> **WHAT THE EXERCISE ASKS**: In the entries that follow, the first line to write out is the one containing "Select the DEBUG CONSOLE panel tab", and the last is the one containing "Given: Click the". Reproduce that stretch exactly, with nothing before or after it.

> **ENTRIES SUPPLIED**:
::::

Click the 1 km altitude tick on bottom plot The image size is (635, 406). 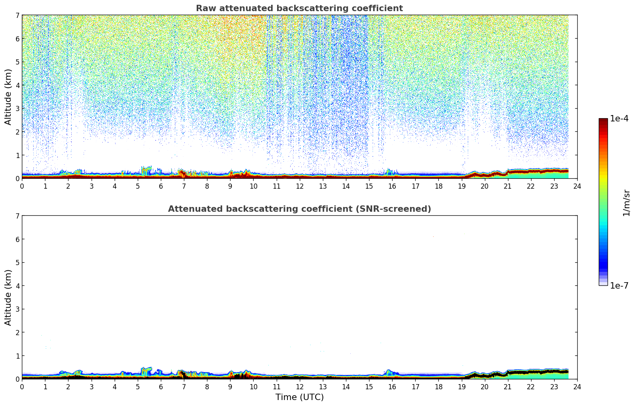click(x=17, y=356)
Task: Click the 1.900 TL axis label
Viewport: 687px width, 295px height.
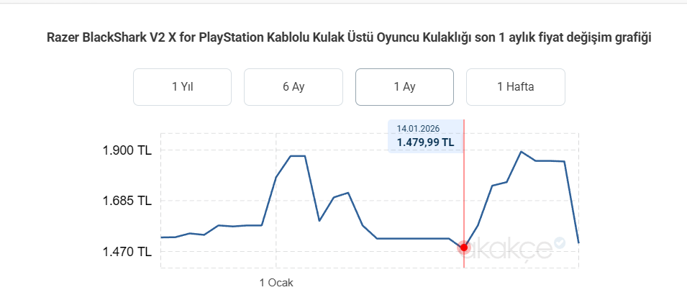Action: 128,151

::::

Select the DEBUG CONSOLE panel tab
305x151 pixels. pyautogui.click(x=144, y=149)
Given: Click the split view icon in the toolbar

::::

> **SOLUTION TO THIS TASK**:
Select the DEBUG CONSOLE panel tab
305x151 pixels. pyautogui.click(x=144, y=149)
Given: Click the split view icon in the toolbar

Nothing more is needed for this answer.